Hoje, ele tenta tirar do papel “Later the War”, que começou a ser rodado em maio. O longa, que segue um homem capaz de tornar sonhos em realidade, teve a produção abruptamente interrompida. Fora questões financeiras, Kaufman não recebeu outras justificativas, mas a esperança é de que o projeto seja retomado.
“Não tenho nenhuma fórmula mágica para o que faço. Sinto que ao começar um novo projeto, nunca sei o que fazer. Quando aquilo realmente acontece, talvez eu tenha em mãos uma versão mais fraca do que realmente queria fazer. Mas é o tipo de coisa que me estimula.”
A autodepreciação não o impede de acreditar num pensamento de H.D., que vê na poesia a única arte que não pode ser monetizada. Quem sabe um dia os versos de Kaufman voltarão às principais prateleiras de Hollywood.
********
Detalhes do exercício: Reescreva o trecho do texto sobre Kaufman que começa nas palavras que contêm "Hoje, ele tenta" e termina em "projeto seja retomado.", substituindo "longa" por "filme". As linhas a seguir vêm de outra fonte.
********
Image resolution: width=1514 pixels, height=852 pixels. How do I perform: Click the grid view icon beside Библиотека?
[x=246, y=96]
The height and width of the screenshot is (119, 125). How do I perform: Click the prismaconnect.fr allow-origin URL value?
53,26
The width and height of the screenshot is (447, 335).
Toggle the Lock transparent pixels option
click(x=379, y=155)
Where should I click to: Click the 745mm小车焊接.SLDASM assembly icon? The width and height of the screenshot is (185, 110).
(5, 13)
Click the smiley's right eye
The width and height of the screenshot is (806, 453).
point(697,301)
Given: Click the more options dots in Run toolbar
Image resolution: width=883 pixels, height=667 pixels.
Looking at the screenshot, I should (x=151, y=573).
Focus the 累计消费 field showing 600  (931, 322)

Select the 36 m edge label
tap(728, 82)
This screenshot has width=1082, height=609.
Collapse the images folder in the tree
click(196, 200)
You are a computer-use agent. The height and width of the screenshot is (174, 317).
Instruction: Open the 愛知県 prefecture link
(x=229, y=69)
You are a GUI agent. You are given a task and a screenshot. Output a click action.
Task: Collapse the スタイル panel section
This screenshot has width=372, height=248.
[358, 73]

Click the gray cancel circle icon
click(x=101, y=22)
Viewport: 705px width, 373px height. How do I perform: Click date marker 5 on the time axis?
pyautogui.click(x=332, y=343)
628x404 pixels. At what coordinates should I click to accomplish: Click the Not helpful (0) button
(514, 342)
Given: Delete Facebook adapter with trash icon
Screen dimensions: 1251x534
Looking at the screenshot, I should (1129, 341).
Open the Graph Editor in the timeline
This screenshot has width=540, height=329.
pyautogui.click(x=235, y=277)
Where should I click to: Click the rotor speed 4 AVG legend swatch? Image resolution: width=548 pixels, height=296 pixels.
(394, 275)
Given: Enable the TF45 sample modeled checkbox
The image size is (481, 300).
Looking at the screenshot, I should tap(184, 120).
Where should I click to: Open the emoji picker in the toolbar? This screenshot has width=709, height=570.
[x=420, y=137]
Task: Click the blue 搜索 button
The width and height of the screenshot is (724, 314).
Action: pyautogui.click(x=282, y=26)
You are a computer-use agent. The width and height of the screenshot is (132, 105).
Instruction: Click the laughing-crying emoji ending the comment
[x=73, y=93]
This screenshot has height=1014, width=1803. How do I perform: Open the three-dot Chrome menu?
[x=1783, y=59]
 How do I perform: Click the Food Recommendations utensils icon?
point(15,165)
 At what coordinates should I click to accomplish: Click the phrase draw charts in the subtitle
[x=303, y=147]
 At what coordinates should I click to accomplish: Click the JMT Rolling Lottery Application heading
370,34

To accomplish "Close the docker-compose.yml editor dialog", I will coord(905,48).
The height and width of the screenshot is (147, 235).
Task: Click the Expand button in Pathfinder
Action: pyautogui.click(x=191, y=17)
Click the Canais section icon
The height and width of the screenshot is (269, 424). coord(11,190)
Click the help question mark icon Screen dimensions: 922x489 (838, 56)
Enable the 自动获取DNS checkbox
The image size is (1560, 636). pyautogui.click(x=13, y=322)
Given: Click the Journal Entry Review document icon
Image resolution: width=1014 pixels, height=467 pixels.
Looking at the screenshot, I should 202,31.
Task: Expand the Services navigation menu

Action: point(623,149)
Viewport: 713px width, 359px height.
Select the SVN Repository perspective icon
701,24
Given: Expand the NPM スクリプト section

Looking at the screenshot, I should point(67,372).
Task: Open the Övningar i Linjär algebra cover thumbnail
********
Solução do exercício:
Hoje, ele tenta tirar do papel “Later the War”, que começou a ser rodado em maio. O filme, que segue um homem capaz de tornar sonhos em realidade, teve a produção abruptamente interrompida. Fora questões financeiras, Kaufman não recebeu outras justificativas, mas a esperança é de que o projeto seja retomado.